I was recently chatting with a friend and in complete frustration she asked if I ever find I am in a place where (for lack of a better way to say it) I try to disqualify myself from ministry service. 

My answer was, "Yes, every time I get a glimpse of my sinful, disgusting heart."  I went on to qualify that statement by telling her it is every time I see my deficits, and every time God gives me a good hefty dose of "You ain't all that!"  It amounts to about 7 times every day, or every hour, or every minute...or every second... depending on the day.

I think there are times we all need to be encouraged and to hear the message, "Don't faint!" Paul knew there would be times of great discouragement in ministry and also in our individual spiritual growth.


Let us not lose heart in doing good, for in due time we will reap if we do not grow weary. Galatians 6:9


The problem my friend had was that she had tied herself into emotional and theological knots. In doing so she had lost heart, and she needed to hear a strong message of encouragement and truth.  Maybe this describes you too today.

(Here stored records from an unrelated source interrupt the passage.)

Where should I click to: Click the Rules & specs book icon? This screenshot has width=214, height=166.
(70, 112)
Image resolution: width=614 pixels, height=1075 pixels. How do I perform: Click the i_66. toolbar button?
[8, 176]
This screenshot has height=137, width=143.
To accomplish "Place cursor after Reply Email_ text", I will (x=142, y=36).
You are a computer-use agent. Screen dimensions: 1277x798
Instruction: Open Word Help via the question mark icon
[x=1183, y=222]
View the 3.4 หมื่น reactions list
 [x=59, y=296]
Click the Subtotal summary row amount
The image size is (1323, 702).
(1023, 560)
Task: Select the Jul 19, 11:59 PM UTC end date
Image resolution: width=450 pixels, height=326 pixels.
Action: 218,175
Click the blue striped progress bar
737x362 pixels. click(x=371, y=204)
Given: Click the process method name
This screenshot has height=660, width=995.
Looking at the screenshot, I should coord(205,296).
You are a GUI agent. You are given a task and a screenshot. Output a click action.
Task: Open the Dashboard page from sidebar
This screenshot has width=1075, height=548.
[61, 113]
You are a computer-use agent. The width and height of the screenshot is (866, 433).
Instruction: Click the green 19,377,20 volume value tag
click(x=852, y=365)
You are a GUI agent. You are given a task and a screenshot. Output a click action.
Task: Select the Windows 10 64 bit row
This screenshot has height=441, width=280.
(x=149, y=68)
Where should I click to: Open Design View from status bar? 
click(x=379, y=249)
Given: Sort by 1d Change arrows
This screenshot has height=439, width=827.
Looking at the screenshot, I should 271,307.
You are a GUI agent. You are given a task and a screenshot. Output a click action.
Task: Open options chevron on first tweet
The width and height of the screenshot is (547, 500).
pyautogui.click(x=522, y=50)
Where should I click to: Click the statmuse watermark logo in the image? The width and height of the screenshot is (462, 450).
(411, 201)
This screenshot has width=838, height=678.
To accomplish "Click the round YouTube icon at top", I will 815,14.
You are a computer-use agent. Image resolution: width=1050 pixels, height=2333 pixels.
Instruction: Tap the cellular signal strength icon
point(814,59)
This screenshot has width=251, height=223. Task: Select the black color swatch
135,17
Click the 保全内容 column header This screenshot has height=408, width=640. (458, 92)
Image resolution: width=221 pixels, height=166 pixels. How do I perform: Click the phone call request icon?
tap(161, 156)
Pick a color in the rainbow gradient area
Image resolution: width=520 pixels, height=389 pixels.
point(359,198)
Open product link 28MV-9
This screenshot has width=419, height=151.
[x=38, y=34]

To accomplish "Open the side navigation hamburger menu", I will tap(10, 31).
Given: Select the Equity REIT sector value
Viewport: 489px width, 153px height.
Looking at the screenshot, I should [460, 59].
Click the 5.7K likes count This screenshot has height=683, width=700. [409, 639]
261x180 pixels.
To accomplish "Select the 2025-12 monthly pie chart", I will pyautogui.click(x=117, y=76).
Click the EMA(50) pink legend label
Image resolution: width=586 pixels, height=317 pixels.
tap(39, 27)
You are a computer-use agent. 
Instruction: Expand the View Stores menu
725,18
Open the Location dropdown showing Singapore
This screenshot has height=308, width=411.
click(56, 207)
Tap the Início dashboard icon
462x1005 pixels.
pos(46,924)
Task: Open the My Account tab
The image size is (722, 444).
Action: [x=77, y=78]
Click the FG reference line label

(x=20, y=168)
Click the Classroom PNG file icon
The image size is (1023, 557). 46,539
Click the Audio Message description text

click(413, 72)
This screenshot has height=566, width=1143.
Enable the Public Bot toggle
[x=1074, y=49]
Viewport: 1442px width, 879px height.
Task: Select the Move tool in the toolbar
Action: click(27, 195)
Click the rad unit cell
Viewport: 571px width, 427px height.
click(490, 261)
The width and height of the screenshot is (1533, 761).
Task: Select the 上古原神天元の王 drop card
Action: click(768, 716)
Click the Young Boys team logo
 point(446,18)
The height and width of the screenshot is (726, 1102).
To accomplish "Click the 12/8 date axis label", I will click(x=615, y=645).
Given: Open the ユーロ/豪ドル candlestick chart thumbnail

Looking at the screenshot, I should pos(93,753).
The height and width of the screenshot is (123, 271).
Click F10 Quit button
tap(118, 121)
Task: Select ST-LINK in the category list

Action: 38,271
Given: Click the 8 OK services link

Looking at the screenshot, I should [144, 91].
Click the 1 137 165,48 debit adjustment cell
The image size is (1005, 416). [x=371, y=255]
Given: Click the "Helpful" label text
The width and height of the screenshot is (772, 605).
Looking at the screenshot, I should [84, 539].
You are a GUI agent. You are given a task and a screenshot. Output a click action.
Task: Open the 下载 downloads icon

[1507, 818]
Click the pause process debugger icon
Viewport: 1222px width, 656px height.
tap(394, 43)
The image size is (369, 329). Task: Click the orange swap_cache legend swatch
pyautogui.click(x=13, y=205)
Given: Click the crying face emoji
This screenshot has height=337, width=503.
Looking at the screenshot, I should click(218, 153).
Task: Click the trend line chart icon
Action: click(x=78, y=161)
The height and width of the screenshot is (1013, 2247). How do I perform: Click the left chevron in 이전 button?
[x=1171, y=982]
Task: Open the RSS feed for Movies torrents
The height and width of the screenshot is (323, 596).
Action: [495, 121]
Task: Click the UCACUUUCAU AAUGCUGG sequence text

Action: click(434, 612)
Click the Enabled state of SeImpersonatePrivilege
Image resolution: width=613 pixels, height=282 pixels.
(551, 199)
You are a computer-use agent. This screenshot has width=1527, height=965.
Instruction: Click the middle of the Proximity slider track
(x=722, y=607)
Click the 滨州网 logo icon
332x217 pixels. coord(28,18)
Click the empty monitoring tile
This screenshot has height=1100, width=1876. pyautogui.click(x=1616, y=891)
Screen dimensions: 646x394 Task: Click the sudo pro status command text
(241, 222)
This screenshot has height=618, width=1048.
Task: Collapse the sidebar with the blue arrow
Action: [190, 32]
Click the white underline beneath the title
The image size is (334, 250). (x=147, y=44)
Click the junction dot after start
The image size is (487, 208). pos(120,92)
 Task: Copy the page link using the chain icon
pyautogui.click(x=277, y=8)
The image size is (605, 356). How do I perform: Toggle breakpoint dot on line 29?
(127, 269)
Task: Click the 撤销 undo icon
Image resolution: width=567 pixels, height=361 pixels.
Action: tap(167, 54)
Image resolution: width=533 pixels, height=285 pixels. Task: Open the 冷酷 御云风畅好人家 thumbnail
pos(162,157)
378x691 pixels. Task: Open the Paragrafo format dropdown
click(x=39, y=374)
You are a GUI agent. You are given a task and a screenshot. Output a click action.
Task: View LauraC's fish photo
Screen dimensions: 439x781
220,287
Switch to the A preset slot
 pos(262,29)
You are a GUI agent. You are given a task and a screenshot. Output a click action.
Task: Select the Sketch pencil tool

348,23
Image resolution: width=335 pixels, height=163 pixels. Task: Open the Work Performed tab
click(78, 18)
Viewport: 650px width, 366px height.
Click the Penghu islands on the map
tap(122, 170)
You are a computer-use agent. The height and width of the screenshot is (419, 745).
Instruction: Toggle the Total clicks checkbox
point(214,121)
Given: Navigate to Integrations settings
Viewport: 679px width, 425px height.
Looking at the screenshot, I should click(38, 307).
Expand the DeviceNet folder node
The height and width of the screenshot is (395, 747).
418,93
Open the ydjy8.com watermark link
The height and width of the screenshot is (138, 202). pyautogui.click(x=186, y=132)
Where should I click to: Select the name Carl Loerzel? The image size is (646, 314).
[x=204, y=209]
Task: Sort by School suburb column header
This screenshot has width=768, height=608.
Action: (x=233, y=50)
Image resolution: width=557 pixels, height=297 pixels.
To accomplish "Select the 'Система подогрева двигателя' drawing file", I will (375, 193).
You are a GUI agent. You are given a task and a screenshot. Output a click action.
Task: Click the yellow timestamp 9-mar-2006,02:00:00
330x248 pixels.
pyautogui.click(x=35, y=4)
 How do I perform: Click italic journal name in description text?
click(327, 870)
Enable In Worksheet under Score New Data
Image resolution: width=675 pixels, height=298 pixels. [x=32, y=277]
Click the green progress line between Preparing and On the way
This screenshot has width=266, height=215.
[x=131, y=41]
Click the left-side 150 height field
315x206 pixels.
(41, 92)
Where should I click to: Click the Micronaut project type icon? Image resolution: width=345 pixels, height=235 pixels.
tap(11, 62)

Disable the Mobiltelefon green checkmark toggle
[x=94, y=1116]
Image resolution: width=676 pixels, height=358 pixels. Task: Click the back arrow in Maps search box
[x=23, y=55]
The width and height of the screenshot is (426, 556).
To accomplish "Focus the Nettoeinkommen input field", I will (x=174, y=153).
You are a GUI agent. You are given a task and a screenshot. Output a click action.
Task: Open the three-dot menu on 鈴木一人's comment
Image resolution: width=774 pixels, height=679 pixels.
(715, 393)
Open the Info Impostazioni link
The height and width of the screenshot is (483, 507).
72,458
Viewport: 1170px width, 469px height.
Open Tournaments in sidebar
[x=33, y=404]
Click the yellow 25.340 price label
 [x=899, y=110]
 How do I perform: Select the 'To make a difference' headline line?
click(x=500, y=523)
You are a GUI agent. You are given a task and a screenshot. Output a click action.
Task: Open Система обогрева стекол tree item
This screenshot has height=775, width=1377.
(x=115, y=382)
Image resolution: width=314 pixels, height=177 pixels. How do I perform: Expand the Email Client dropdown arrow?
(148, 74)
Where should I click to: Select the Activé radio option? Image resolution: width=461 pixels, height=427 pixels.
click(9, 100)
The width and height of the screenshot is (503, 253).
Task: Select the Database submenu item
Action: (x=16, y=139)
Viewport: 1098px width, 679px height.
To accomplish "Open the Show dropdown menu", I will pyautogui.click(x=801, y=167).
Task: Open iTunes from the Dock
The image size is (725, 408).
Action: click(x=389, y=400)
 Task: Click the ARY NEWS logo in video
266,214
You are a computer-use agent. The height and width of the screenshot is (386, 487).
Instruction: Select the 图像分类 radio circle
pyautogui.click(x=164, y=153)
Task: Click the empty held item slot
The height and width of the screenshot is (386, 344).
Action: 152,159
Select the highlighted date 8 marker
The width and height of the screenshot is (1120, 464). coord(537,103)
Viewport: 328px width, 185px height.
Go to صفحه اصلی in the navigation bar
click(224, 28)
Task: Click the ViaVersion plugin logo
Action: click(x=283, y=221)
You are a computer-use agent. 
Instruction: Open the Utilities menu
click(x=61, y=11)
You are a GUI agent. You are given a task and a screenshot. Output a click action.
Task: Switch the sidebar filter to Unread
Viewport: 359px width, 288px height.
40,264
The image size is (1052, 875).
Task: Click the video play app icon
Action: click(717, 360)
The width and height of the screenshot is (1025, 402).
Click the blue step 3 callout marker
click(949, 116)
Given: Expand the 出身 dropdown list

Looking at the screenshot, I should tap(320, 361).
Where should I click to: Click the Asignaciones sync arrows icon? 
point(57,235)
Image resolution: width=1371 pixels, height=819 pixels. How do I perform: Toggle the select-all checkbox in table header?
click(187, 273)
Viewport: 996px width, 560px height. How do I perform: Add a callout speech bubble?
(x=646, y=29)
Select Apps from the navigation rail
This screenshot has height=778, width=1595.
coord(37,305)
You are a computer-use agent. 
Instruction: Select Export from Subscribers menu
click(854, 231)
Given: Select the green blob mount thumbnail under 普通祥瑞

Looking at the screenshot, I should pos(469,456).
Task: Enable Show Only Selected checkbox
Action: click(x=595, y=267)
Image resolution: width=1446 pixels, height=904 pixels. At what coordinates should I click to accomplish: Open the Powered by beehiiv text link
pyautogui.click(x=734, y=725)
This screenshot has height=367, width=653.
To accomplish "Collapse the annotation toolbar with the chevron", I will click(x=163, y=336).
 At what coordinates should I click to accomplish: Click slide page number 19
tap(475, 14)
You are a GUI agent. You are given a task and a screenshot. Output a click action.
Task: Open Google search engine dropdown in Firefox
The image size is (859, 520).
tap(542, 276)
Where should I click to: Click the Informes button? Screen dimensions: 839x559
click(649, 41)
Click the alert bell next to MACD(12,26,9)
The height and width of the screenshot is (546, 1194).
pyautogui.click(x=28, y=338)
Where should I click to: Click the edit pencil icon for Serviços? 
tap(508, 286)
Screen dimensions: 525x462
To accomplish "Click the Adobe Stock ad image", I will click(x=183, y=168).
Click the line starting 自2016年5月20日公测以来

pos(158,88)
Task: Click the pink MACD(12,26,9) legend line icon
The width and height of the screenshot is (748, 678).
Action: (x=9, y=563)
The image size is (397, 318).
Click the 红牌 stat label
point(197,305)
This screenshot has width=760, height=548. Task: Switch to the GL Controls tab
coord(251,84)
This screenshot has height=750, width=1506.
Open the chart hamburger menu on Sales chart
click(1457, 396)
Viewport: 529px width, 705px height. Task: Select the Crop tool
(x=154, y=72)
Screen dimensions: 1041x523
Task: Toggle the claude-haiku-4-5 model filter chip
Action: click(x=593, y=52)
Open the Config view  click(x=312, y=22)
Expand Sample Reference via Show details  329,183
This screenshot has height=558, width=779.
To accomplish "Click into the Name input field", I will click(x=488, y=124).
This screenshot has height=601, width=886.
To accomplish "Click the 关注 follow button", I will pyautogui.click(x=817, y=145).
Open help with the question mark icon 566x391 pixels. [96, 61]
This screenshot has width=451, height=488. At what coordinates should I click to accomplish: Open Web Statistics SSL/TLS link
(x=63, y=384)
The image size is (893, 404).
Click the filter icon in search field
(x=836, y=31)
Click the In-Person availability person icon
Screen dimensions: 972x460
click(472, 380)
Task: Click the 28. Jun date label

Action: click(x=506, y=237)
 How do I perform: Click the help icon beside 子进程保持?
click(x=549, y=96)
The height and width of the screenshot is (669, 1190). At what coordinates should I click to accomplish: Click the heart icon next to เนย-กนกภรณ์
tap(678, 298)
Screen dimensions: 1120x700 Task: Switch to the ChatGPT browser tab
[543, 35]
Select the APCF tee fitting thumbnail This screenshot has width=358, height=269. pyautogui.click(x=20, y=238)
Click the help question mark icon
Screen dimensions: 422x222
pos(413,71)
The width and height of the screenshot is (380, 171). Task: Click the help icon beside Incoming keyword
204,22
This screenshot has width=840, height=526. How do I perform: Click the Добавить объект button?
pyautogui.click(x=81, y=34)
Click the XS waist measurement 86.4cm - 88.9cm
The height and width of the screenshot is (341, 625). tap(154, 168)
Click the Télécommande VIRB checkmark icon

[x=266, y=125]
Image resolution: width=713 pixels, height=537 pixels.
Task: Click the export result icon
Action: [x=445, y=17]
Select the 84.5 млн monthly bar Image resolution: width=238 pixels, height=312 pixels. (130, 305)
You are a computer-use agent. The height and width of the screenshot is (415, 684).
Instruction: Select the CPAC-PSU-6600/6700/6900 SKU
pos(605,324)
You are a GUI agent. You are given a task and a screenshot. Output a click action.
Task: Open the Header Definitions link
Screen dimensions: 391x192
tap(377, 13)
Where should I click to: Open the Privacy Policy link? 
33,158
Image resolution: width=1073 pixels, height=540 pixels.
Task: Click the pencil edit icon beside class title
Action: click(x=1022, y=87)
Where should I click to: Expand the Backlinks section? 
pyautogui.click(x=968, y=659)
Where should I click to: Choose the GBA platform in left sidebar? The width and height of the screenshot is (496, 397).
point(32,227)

When you are discouraged over an area of spiritual growth it is critical you review truth regarding the sovereignty of God. Our Father is a perfect Potter and in His capable hands the clay is formed and smashed according to His decreed design. The impurities are removed one speck at a time. It is painstaking work for the Potter and the clay. 

His work cannot be hurried along. Our instant society leads us to believe the changes should be immediate. We tend not to like the process of change because it takes so long and demands so much attention from us. We get weary of fighting our flesh, sometimes winning and sometimes losing the battle.

Herein lies the discouragement for us. We get tied up in emotional knots over our failings because there is a part of our heart that does not want to sin. The part of the heart that desires to glorify God wars with the part that wants to be gratified and when we succumb to the lust of the flesh (whatever it may be) we desire an escape from the consequences.

When the battle is the hottest and you long for an escape remember that God does what He does in his timing and no sooner or later; He is always on time. It is important you know that you will become what God has decreed you will be - in spite of how you see yourself right now or the number of times you have failed.

God is completely aware of your struggle, He has a plan for you to overcome, and He is in charge of the timing. Be encouraged!